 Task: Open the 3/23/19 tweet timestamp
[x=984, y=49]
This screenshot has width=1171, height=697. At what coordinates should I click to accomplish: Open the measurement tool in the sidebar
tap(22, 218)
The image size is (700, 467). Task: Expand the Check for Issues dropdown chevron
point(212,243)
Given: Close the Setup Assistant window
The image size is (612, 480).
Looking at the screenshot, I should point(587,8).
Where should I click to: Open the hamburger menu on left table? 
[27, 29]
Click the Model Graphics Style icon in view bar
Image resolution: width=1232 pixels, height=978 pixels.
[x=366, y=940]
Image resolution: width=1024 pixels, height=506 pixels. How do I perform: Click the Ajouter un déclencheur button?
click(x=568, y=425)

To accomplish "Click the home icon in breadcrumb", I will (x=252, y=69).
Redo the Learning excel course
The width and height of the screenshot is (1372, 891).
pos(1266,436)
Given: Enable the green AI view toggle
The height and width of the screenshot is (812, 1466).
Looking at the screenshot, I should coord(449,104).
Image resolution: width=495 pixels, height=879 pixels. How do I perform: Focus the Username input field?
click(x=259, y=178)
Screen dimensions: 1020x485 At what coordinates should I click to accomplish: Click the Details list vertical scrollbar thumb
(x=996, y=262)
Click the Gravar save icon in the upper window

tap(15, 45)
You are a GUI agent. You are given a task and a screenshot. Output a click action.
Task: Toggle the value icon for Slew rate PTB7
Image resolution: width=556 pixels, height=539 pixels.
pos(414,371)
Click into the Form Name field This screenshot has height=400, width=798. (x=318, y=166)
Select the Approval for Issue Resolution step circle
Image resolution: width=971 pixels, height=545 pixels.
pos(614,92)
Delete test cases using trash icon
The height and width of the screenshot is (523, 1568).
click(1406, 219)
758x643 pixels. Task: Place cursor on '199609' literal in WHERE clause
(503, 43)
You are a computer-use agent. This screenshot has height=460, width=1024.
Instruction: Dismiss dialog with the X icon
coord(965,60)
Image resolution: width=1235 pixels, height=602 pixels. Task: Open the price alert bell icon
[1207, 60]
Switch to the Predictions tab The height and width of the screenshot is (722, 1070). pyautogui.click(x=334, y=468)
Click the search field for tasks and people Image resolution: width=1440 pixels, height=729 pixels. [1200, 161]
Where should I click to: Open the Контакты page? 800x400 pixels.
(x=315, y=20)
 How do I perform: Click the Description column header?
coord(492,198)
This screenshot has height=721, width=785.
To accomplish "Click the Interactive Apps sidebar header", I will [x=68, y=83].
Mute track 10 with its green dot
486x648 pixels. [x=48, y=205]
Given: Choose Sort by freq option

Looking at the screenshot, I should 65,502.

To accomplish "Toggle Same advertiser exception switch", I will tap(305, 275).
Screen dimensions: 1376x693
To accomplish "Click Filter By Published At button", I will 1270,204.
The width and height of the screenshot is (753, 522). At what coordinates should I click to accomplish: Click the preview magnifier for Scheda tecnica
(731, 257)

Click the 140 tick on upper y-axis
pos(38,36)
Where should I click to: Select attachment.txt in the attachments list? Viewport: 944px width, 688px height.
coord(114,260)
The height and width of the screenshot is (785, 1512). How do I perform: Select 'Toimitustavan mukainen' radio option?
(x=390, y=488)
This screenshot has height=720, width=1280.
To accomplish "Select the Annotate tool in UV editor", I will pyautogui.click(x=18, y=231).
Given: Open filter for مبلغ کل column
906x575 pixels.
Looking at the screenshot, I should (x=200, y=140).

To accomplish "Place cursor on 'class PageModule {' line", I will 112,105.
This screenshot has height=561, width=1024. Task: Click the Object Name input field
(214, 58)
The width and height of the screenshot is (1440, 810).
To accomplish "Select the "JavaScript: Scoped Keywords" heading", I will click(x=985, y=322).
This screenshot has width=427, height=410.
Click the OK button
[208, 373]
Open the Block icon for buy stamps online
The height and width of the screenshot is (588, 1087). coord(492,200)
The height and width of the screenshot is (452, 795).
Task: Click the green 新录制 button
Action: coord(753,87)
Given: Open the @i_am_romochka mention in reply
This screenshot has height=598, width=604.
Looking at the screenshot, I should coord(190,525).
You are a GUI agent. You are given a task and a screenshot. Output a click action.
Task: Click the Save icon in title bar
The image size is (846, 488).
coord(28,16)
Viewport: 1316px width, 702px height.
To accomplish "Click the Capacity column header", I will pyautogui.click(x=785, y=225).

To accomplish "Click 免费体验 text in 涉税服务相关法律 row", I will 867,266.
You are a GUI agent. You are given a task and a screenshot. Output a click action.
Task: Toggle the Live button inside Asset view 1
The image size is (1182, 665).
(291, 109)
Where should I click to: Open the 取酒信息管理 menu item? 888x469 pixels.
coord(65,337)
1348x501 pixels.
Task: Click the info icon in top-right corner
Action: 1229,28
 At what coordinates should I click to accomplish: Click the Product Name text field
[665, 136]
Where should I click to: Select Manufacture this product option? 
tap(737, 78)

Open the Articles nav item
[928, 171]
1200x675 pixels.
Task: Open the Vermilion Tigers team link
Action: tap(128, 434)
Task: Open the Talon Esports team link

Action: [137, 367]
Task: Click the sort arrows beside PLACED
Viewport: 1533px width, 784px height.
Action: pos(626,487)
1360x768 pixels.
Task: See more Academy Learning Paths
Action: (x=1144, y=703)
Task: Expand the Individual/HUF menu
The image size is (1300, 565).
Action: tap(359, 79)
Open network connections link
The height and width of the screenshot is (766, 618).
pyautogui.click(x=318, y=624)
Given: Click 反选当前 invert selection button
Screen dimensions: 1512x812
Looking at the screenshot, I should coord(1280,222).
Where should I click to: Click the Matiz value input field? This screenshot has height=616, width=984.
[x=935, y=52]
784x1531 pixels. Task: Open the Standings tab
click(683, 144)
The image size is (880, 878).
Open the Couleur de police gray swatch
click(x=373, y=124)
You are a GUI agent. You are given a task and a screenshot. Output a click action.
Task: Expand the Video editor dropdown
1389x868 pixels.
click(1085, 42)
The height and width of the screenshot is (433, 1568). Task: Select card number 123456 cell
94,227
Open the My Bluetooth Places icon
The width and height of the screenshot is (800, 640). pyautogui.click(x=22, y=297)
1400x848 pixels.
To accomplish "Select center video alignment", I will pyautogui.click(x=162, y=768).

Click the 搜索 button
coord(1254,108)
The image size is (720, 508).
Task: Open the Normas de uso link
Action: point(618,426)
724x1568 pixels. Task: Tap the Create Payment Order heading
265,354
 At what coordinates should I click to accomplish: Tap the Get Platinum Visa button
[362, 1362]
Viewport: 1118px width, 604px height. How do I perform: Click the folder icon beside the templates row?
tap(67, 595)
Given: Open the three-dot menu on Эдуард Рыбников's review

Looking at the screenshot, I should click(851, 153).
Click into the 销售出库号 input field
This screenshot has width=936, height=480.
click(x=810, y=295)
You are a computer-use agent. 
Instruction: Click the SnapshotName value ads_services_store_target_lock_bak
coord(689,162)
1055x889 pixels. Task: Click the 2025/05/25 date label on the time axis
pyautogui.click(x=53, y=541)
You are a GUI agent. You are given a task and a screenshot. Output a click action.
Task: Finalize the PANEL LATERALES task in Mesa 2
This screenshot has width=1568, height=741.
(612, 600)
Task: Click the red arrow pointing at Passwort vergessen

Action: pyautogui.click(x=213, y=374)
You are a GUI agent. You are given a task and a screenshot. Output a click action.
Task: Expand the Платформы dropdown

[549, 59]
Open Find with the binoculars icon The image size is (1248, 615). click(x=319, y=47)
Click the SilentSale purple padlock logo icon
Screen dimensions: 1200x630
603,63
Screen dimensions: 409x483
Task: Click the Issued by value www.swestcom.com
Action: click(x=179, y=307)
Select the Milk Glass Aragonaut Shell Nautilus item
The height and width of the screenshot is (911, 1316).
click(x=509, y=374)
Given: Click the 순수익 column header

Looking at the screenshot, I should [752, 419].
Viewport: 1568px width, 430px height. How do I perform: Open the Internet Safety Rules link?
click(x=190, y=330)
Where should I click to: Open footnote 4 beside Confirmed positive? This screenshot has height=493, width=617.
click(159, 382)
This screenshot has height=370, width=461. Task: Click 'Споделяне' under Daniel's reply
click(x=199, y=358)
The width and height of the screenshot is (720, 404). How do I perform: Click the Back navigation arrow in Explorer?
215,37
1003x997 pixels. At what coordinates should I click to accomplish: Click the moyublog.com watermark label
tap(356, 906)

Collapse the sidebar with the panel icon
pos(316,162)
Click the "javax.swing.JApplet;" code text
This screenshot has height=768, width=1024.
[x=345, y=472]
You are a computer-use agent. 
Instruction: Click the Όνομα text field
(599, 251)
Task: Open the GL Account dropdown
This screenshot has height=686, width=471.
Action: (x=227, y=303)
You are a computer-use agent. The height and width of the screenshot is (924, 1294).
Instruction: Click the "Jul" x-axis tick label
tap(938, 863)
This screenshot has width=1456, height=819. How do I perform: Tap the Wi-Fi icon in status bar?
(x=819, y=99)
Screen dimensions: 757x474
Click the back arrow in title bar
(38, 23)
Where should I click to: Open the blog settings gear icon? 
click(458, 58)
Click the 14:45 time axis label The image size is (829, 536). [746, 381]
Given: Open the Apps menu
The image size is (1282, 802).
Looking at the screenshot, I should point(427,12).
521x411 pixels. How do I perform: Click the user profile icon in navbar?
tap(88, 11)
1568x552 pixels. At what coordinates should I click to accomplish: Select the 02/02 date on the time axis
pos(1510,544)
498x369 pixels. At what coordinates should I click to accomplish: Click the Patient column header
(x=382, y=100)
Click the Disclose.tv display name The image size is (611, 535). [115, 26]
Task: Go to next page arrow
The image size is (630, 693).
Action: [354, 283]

*TASK TO CARRY OUT:* Where a line of the listing holds "Apps", show that line.

*PROBLEM SOLUTION:*
To accomplish "Click the Interactive Apps sidebar header", I will [x=68, y=83].
Given: Open the Apps menu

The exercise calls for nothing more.